Vain Hope sometimes listed as Vainhope was the winner of the Wolverhampton Chase in December, beating many of his Aintree opponents. He was also one of two entries for William Vevers, which led the owner to declare which of his two competitors he was placing his faith. The betting public followed and respected Vever's judgement and led to his declared runner being a 7/1 morning second favourite, although he drifted slightly to 8/1 by the off. Under Sam Darling Junior, Vain Hope was kept well to the rear for most of the contest, only starting to make progress after jumping Becher's for the second time. Unfortunately he never gave his backers a run for their money and was never closer than fifth on the run in.

Tipperary Boy Impressed when finishing fourth last year when completely unconsidered by the public.
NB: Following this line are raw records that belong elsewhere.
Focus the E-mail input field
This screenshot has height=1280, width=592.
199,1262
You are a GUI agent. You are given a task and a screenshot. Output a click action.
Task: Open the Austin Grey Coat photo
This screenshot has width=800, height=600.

He also impressed again with a front running performance in finishing second in the Worcestershire Grand Annual Chase in December when ridden by Ablett. Duel National winner, Tom Olliver took the mount at Aintree, leading to his being well backed to 10/1 on race day. Olliver took his mount to the front rank right from the off, disputing the lead for much of the first circuit. Tipperary Boy led at the Water jump before Olliver set out to win the race early, increasing the pace to lead by six lengths at Becher's Brook. He maintained his gallop all the way back to the race course when challenged approaching the final hurdle. Tipperary Boy kicked through the timber and rapidly faded to finish unplaced.

The race
Official records only state the first three finishers, the remainder listed merely as having also ran. However, the race was recorded in detail by most national and regional newspapers of the time, largely in agreement with the record published by the Liverpool Mercury.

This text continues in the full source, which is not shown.